--- Input data ---
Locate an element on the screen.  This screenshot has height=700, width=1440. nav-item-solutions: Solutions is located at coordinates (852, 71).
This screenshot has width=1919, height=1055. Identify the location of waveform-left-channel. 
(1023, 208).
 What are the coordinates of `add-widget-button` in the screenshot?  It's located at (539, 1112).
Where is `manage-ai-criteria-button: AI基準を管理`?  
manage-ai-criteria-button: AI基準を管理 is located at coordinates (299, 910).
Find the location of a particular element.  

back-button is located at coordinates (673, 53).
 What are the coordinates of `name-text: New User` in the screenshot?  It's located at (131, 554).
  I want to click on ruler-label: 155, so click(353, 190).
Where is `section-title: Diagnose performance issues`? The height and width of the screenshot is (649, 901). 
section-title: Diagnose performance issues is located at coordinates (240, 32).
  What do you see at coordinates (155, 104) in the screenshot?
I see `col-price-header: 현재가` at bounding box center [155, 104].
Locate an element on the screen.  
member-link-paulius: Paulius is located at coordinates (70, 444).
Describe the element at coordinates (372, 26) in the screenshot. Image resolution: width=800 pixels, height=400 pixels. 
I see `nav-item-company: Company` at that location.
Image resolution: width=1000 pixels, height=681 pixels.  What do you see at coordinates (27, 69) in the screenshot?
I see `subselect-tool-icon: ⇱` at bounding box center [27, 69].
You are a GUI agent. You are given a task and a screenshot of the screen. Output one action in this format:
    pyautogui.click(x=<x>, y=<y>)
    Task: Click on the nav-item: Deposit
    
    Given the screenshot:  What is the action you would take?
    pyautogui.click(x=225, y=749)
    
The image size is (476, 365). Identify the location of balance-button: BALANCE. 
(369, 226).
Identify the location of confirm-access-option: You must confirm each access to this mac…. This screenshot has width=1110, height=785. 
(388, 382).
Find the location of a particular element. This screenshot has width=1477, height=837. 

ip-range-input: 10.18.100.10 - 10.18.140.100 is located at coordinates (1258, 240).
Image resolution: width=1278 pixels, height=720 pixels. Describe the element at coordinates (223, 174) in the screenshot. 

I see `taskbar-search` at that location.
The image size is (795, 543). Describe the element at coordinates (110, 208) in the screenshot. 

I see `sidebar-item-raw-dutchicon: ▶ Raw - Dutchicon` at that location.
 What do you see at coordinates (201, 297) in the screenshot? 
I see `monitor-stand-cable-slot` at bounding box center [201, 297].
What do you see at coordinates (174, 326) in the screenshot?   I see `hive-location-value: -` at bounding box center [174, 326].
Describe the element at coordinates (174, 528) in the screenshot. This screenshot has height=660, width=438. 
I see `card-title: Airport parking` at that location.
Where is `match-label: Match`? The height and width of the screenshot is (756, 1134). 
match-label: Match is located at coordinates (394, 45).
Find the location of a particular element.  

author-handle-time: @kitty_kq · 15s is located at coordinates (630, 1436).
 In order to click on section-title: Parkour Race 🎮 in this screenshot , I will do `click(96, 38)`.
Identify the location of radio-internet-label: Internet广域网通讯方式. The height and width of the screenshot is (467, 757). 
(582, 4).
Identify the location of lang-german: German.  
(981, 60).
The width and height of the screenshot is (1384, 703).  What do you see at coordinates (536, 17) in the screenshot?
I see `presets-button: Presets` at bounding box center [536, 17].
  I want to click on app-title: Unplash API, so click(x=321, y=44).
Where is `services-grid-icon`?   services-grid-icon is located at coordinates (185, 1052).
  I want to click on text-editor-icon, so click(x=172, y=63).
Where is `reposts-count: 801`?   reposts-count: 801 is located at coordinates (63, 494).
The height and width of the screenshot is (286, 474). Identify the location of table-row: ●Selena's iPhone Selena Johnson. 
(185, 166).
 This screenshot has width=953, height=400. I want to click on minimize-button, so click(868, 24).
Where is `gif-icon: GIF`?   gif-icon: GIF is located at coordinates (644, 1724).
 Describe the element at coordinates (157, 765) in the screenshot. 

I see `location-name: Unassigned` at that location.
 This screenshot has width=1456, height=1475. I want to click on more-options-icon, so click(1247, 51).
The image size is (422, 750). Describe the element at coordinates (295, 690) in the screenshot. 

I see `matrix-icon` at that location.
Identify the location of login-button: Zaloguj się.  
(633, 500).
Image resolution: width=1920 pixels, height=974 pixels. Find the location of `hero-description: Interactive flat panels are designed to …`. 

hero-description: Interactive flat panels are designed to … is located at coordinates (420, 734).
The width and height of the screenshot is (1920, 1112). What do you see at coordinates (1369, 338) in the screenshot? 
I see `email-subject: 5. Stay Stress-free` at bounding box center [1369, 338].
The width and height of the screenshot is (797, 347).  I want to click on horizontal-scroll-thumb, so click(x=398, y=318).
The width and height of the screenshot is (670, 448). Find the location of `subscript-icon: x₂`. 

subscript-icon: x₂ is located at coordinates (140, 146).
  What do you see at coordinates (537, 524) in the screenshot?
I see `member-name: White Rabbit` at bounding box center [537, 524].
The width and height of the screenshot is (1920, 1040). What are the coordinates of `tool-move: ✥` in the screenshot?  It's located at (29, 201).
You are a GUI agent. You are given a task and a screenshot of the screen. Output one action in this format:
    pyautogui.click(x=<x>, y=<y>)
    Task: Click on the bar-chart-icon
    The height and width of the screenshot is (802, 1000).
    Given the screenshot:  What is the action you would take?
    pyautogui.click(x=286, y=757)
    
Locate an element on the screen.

--- Directions for this task ---
Please update the rows from the line containing "In order to" through the line containing "I want to click on text-editor-icon, so" by changing "Identify the location of" to "Find the location of", leaving everything else unchanged.

--- Problem solution ---
 In order to click on section-title: Parkour Race 🎮 in this screenshot , I will do `click(96, 38)`.
Find the location of radio-internet-label: Internet广域网通讯方式. The height and width of the screenshot is (467, 757). 
(582, 4).
Find the location of lang-german: German.  
(981, 60).
The width and height of the screenshot is (1384, 703).  What do you see at coordinates (536, 17) in the screenshot?
I see `presets-button: Presets` at bounding box center [536, 17].
  I want to click on app-title: Unplash API, so click(x=321, y=44).
Where is `services-grid-icon`?   services-grid-icon is located at coordinates (185, 1052).
  I want to click on text-editor-icon, so click(x=172, y=63).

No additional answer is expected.